新生児遷延性肺高血圧症の最も一般的な原因は以下のものである:
周産期の仮死または低酸素状態
胎便による羊水混濁または気管内の胎便の病歴がよくみられる。低酸素状態は,胎児では正常である高い肺血管抵抗状態に回帰させるか,またはその状態を遷延させる。
その他の原因としては以下のものがある:
動脈管または卵円孔の早期閉鎖;これは胎児の肺血流を増加させるもので,母体の非ステロイド系抗炎症薬(NSAID)の使用により起こる可能性がある(1)
PPHNにつながる肺血管低形成を伴う肺低形成(2)
先天性横隔膜ヘルニア;この疾患では,一側の肺が重度の低形成であり,これも肺血管の低形成およびPPHNにつながる
新生児敗血症または新生児肺炎;おそらく,細菌のリン脂質がシクロオキシゲナーゼ経路を活性化することで,血管収縮作用のあるプロスタグランジンが産生されることによると考えられ,このシナリオではまた,感染症に起因する全身性の低灌流によるアシドーシスもPPHNの一因となる
病因論に関する参考文献
1.Van Marter LJ, Hernandez-Diaz S, Werler MM, et al: Nonsteroidal anti-inflammatory drugs in late pregnancy and persistent pulmonary hypertension of the newborn.Pediatrics 131(1):79–87, 2013.doi: 10.1542/peds.2012-0496
2.Chandrasekharan PK, Rawat M, Madappa R, et al: Congenital diaphragmatic hernia—A review.Matern Health Neonatol Perinatol 3:6, 2017.doi: 10.1186/s40748-017-0045-1
PPHNの病態生理
原因が何であるにせよ,肺動脈抵抗の上昇は,平滑筋の異常な発達,肺小動脈および細動脈の血管壁の肥厚,動脈管または卵円孔を介した右左短絡を引き起こし,結果,難治性の全身性低酸素血症に至る。肺血管抵抗と体血管抵抗の両方が大きいため,心負荷が増大する。負荷増大によって,右室拡大,三尖弁閉鎖不全,および右心不全が起こることがある。
PPHNの症状と徴候
新生児遷延性肺高血圧症の症状および徴候には,頻呼吸,陥没呼吸,酸素投与に反応しない重度のチアノーゼまたは酸素飽和度低下などがある。

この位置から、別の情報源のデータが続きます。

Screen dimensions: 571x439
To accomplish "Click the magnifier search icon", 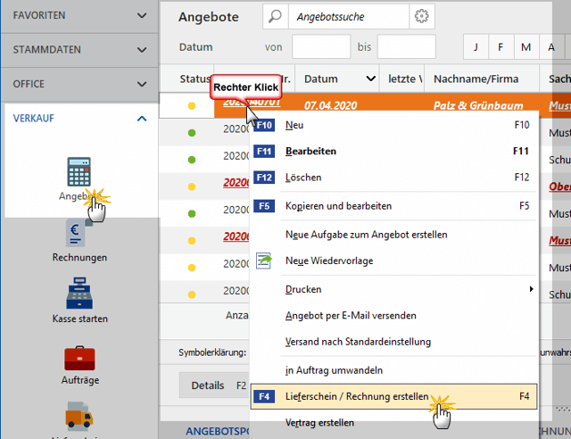I will pyautogui.click(x=276, y=16).
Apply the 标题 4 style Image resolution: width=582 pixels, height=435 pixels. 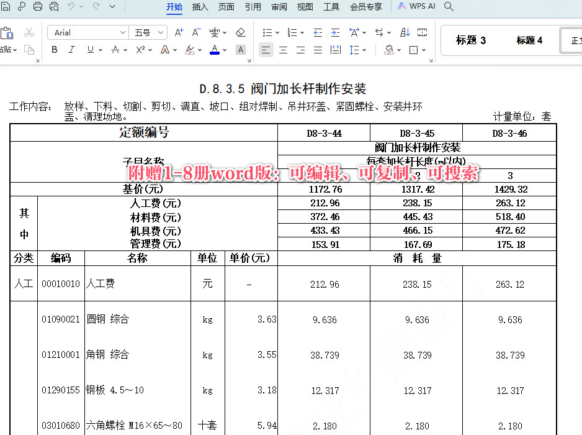tap(529, 40)

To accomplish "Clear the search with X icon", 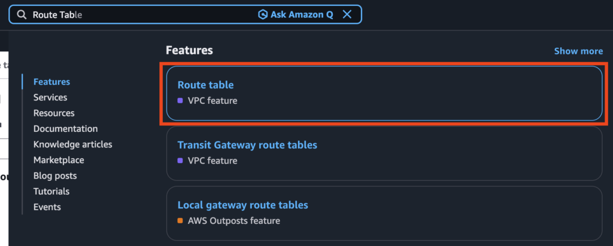I will click(347, 15).
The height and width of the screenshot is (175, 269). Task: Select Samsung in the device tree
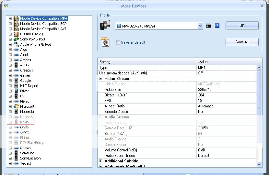coord(27,153)
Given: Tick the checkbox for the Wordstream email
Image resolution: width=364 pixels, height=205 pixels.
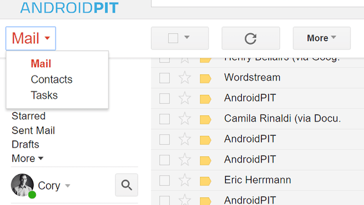Looking at the screenshot, I should [164, 78].
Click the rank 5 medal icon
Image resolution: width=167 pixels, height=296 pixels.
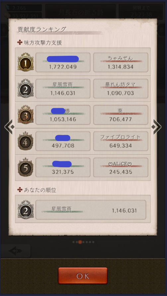26,168
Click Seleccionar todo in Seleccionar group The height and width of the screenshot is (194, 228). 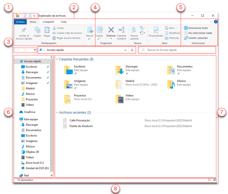[198, 28]
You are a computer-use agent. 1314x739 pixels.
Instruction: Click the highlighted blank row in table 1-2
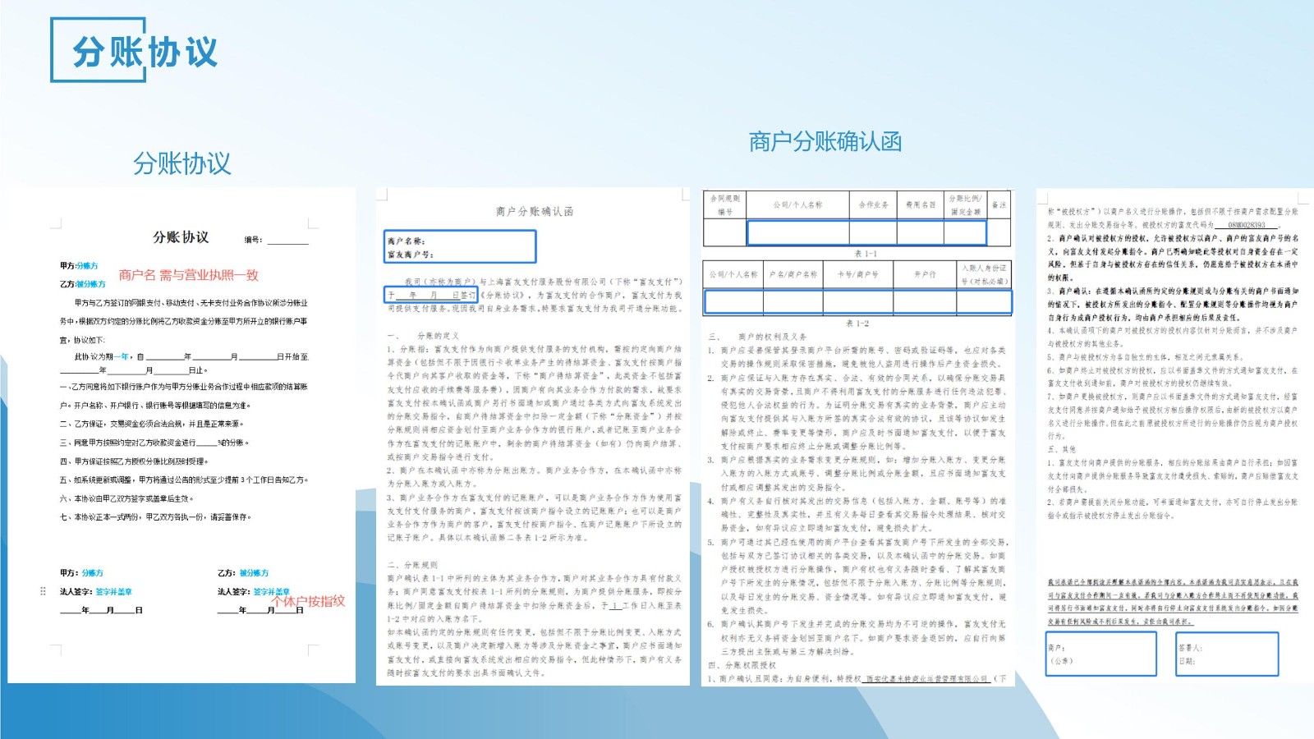click(857, 302)
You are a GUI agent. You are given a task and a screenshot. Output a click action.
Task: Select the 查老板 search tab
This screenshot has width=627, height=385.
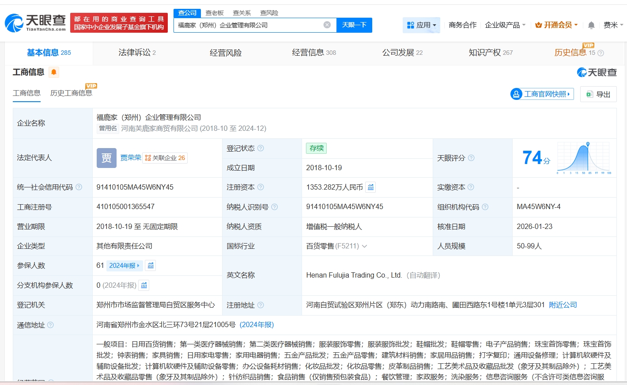[x=215, y=13]
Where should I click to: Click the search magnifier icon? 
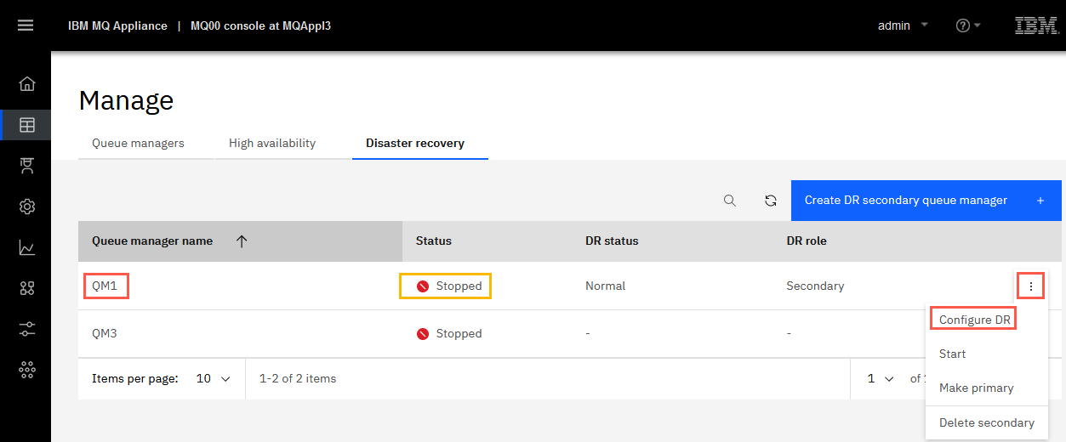[x=730, y=201]
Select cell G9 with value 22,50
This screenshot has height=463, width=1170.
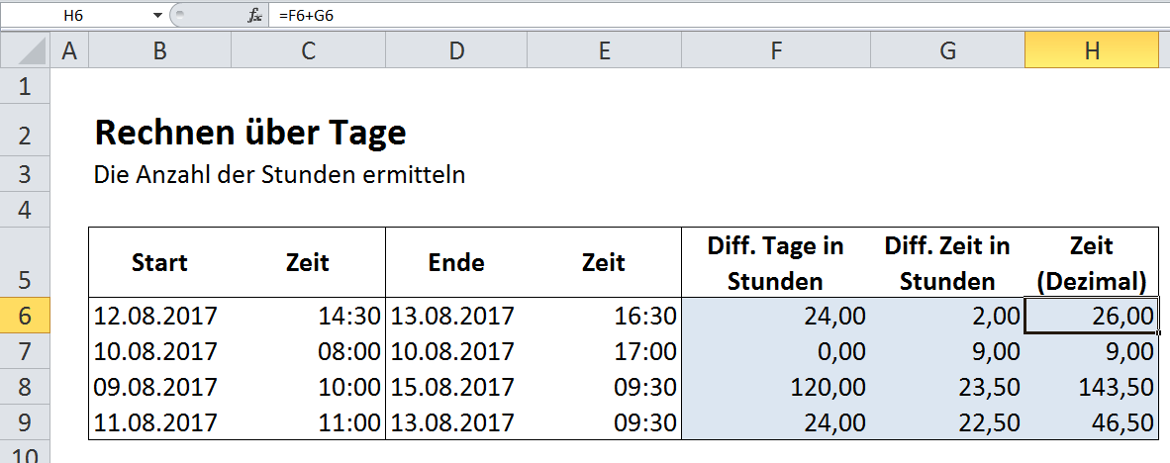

動脈管開存を介する右左短絡を有する乳児においては,下行大動脈よりも右上腕動脈で酸素化が良好であるため,チアノーゼに差が生じることがある(つまり,下肢の酸素飽和度が右上肢よりも5%以上低くなる)。
PPHNの診断
酸素療法に反応しないチアノーゼ
心エコー検査
基礎疾患を同定するためのX線
動脈血低酸素血症,チアノーゼ,またはその両方を有するほぼ正期産の全乳児,特に,示唆的な病歴を有し酸素飽和度が100%酸素投与で改善しない乳児において,新生児遷延性肺高血圧症を疑うべきである。
診断は心エコー検査によって確定され,これにより肺動脈圧の上昇の有無を確認でき,また同時に先天性心疾患を除外できる。
出生前感染は新生児遷延性肺高血圧症の原因となりうるため,血液培養を行うべきである。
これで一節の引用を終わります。